Humanism in the Age of COVID-19: Renewing Focus on Communication and Compassion
- Author(s): Sonis, Jonathan D.
- Kennedy, Maura
- Aaronson, Emily L.
- Baugh, Joshua J.
- Raja, Ali S.
- Yun, Brian J.
- White, Benjamin A.
- et al.
Published Web Locationhttps://doi.org/10.5811/westjem.2020.4.47596
The global COVID-19 pandemic has become one of the largest clinical and operational challenges faced by emergency medicine, and our EDs continue to see increased volumes of infected patients, many of whom are not only ill, but acutely aware and fearful of their circumstances and potential mortality. Given this, there may be no more important time to focus on staff-patient communication and expression of compassion.

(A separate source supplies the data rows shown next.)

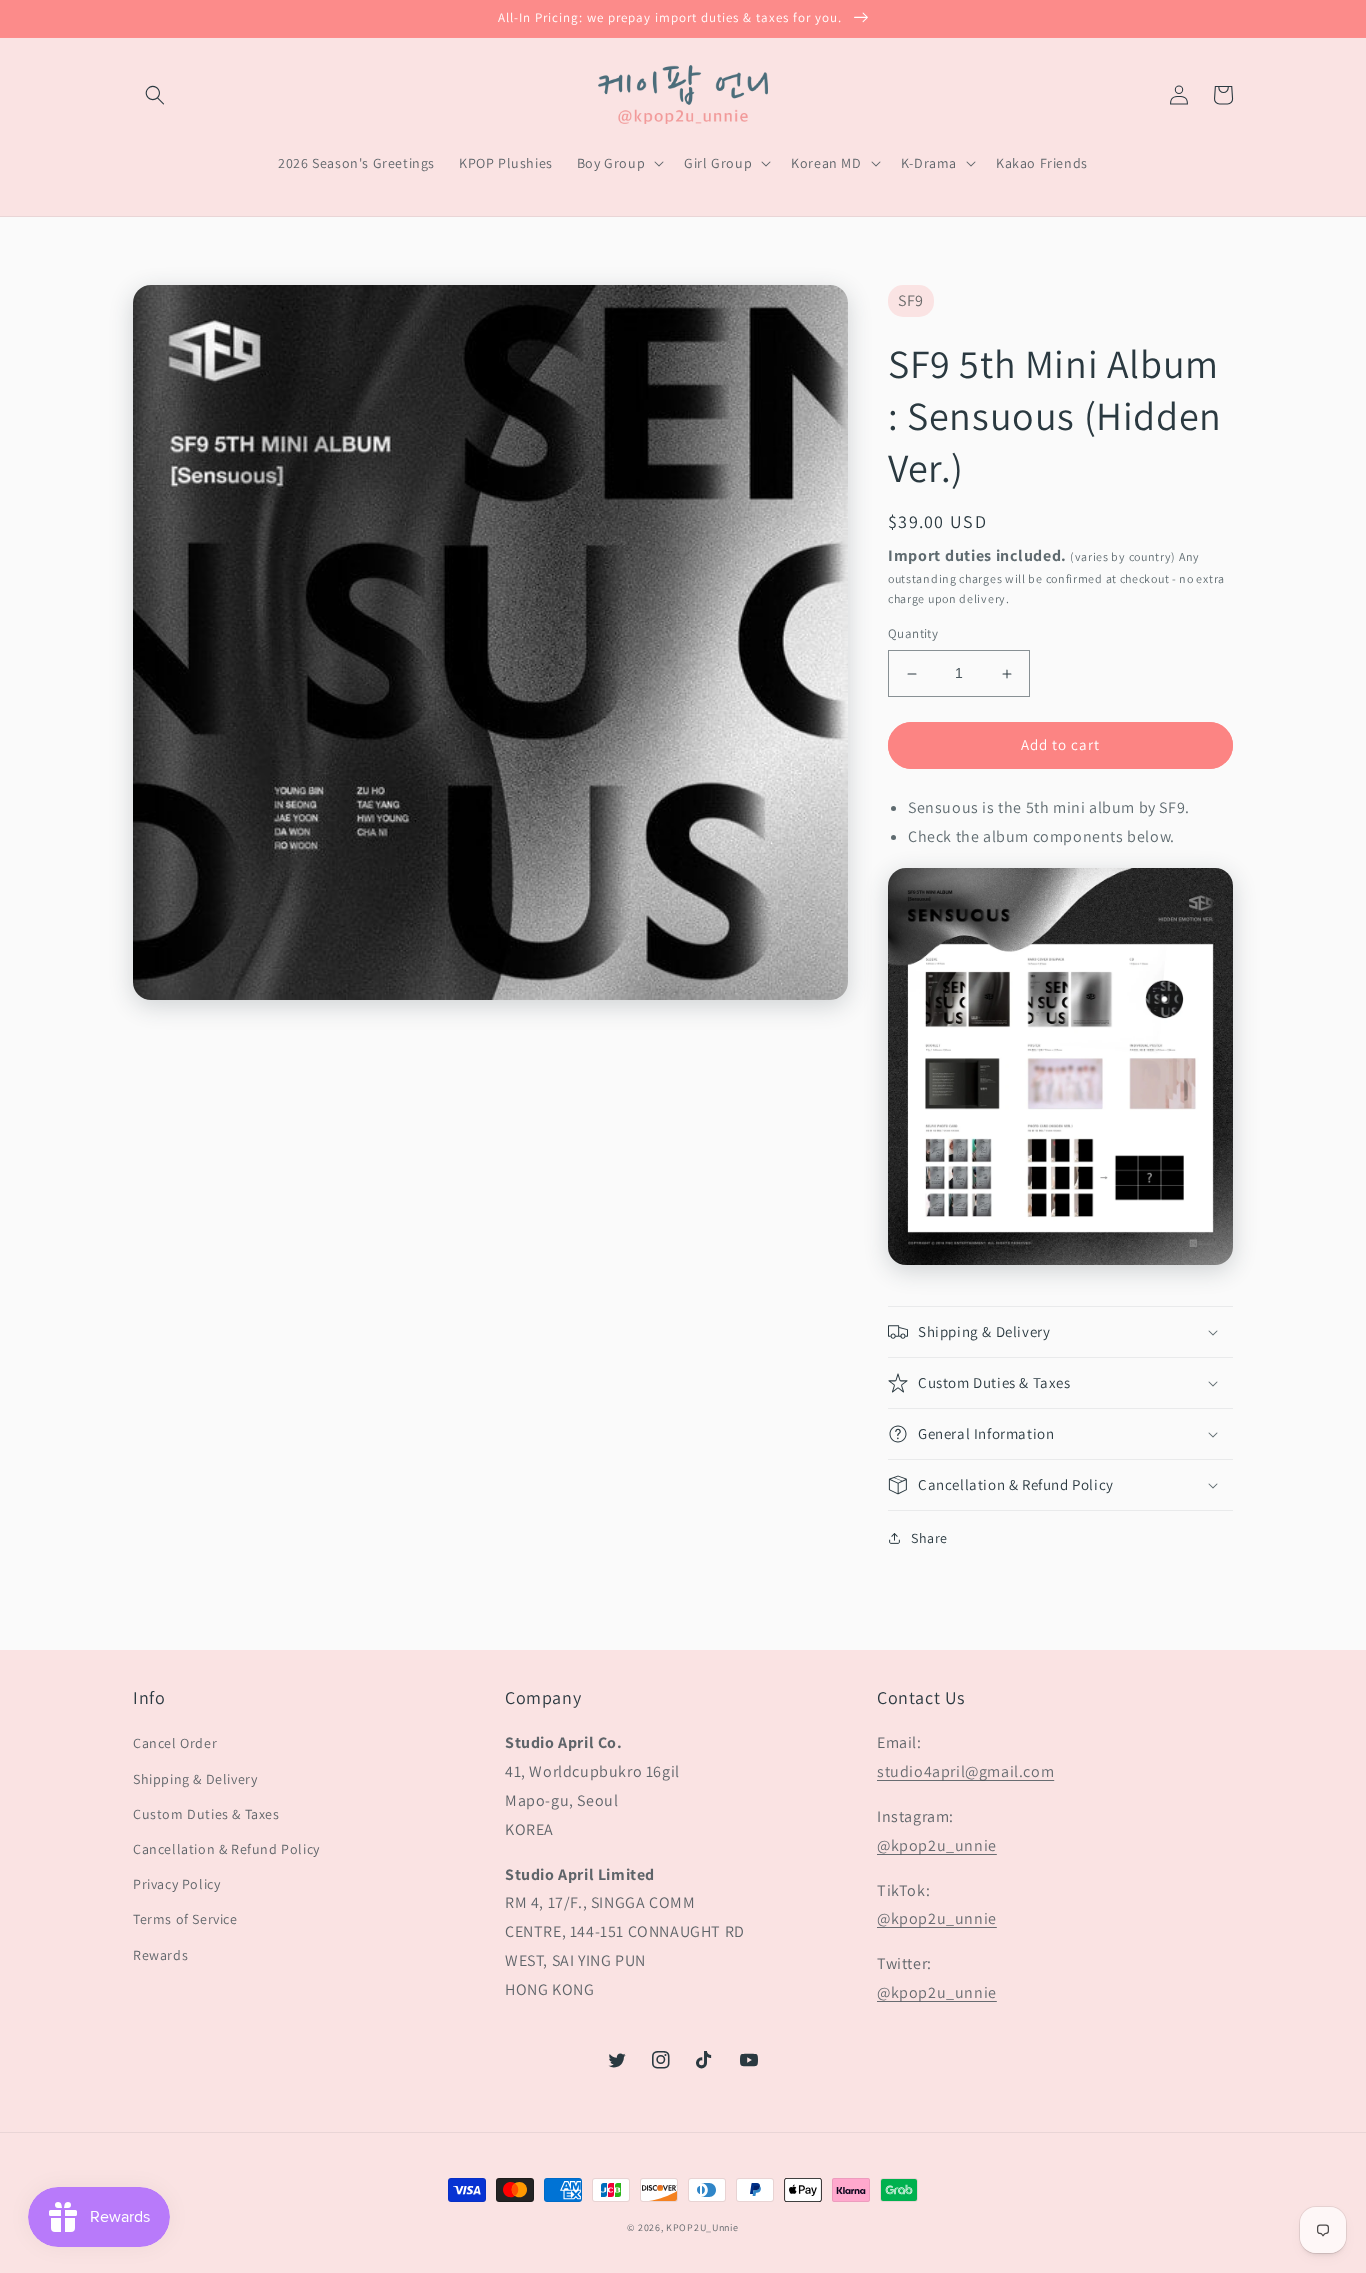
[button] (155, 95)
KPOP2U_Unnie (702, 2227)
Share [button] (929, 1538)
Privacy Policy (176, 1884)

However, many of the techniques usually employed by emergency clinicians to provide comfort to patients and their families are made more challenging or impossible by the current circumstances. Geriatric ED patients, who are at increased risk of severe disease, are particularly vulnerable to the effects of isolation.
Despite many challenges, emergency clinicians have at their disposal a myriad of tools that can still be used to express compassion and empathy to their patients. Placing emphasis on using these techniques to maximize humanism in the care of COVID-19 patients during this crisis has the potential to bring improvements to ED patient care well after this pandemic has passed.